I think we are looking at less a prediction of global disaster and more a prediction of “the uneducated masses are going to get screwed again, as usual”. Even with your insightful example about anybody being able to produce a website now, when ten years ago you needed to learn complex HTML code, problems still arise. You can’t take people who have been at a factory or McDonald’s or third world slum their whole lives and expect them to adapt to coding, even if a lot of the hard parts are smoothed over by a nice, easy visual interface.
All the examples of “new jobs” you point to are examples that require a certain mindset; coding (even easy coding) and web design are not for everybody. The trend has been towards requiring more education, not less.
We’re not talking about the educated masses who have grown up on computers since their birth; they will be fine. We’re talking about the uneducated masses who have been at McDonald’s and warehouse docks since high school, and have never left that mindset. When McDonald’s finally decides that robot cooks are cheaper than human cooks, and warehouse docks become fully automated, where do THOSE people, those people specifically, go? You can’t realistically expect to plop them down in front of a computer, even with a nice, shiny, intuitive graphical interface, and say, “Ok, guys, go ahead! Here’s the code we need!”
You also can’t just say, “Well, there will be a miracle solution because everything changes so fast.” Maybe that’s true, but maybe the changes will just leave the uneducated in the dust; that’s equally likely, and some provision should be made for that contingency. How do you think we should plan for that? Can the Khan Academy fill in the gaps?
(on an unrelated note, my last post lost all its page breaks, but your post has page breaks. Is there a trick to them? I didn’t mean to submit a wall of text!) :O
Well, I’ll try keep this one brief.
Basically, the reason public education took hold and began to be mandated by law wasn’t due to the altruistic big-picture dreamers who wanted to elevate the human condition, it was that everyday people were too undereducated or feral even for menial factory or otherwise large-scale labor. The system had a problem, the system fixed itself. Not everyone did intellectual stuff, but the machine actually needed fewer of those cogs, and those other cogs found homes because it was profitable for both parties to make that happen.

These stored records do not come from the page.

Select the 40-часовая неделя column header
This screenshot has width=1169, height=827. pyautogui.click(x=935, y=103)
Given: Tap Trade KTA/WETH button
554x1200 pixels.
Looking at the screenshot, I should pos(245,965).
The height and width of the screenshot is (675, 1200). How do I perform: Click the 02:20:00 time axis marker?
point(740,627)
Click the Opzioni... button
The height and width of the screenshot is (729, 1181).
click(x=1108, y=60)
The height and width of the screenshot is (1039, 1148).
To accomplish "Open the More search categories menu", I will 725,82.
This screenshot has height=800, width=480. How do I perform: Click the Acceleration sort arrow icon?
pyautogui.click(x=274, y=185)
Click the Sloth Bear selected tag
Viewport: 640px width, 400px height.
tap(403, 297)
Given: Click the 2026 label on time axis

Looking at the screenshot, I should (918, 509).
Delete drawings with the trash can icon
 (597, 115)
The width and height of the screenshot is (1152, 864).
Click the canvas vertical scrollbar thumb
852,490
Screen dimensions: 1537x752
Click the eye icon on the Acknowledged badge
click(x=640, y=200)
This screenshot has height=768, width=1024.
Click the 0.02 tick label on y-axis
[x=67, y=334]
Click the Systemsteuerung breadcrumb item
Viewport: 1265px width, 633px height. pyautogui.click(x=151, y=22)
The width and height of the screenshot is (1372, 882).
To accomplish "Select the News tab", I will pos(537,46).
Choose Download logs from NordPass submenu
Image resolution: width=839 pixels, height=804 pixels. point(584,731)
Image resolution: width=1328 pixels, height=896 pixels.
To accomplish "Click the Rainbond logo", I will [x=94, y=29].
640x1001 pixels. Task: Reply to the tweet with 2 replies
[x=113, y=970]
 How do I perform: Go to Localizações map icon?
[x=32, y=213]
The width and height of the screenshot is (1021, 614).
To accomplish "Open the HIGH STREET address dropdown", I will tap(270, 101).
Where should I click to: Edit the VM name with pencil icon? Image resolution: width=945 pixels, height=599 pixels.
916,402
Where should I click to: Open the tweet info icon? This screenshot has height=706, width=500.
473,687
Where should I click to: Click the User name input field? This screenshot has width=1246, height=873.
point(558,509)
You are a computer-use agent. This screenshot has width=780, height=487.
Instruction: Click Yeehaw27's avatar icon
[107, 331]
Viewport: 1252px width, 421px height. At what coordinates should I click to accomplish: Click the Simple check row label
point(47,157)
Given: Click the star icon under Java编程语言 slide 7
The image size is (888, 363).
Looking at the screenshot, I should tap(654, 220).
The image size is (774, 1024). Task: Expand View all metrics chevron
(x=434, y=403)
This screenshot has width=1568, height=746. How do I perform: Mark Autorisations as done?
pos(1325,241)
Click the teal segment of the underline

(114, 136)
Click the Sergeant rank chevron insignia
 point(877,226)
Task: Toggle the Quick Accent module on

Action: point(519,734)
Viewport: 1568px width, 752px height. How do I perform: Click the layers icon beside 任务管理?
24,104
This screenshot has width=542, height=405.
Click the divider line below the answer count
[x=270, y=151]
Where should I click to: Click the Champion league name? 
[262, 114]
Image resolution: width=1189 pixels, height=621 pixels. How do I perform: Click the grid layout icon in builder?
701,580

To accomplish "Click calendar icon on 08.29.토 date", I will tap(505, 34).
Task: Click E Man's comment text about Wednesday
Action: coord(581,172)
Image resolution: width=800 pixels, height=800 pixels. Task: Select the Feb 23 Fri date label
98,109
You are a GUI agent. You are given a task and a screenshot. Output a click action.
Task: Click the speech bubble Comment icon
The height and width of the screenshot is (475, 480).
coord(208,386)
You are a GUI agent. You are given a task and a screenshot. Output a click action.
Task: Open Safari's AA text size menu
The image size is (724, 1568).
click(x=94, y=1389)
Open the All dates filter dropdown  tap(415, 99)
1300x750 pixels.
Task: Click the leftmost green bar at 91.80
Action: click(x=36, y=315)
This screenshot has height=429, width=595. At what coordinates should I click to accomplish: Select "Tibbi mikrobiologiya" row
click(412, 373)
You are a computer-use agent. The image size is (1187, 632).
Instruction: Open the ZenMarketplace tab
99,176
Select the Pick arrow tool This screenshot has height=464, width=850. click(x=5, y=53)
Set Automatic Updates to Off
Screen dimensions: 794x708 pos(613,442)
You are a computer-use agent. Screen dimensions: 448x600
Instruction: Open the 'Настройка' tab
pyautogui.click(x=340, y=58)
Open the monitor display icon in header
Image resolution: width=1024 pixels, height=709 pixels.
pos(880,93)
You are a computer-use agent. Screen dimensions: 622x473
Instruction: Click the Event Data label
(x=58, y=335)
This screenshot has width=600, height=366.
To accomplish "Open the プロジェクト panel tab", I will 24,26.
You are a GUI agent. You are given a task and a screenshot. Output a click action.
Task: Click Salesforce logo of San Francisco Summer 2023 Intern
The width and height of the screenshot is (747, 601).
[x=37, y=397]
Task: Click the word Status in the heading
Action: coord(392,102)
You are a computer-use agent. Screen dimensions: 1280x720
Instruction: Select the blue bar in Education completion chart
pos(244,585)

Was that a product of labor-exploitative capitalism? Maybe. But what the hell else were/are people going to do for money & stuff? The world has for quite some time been waiting for an answer to this fill-in-the blank question: “__________ is an economic system that functions better and is less barbaric and provides a greater good for a greater number than democratic socialized capitalism.”
…which, when combined with the further liberalization of educational resources and access to increasingly powerful technology, is a profound force of broad social change and advancement. It’s of course gradual though – even if we have robots at human-level intelligence in 20 years, there will still be a menial, un-to-under-educated labor class shoveling poo somewhere. Smaller, sure – and that’s a good thing. And hey, maybe they’ll be shoveling poo wearing a powered exoskeleton! Things get better – they always get better.
Lastly, and this may seem a bit of a cop out, and perhaps it is – but quite exactly and specifically, people like you are, YOU are the stop-gap! People who take a moment, raise the good questions, and say “Hey, uhhhh… guys, maybe we should put some thought into where this might take things?”
Thanks again for all the comments!
Oh, good ferociously related piece from Robohub.org today:
“Ability to do creative, non-routine work will be a must in the coming automation era. Is this realistic for most workers?” – http://bit.ly/ZrTONt
You’re quite welcome! I hope you keep blogging, your posts
are always amusing and interesting! :)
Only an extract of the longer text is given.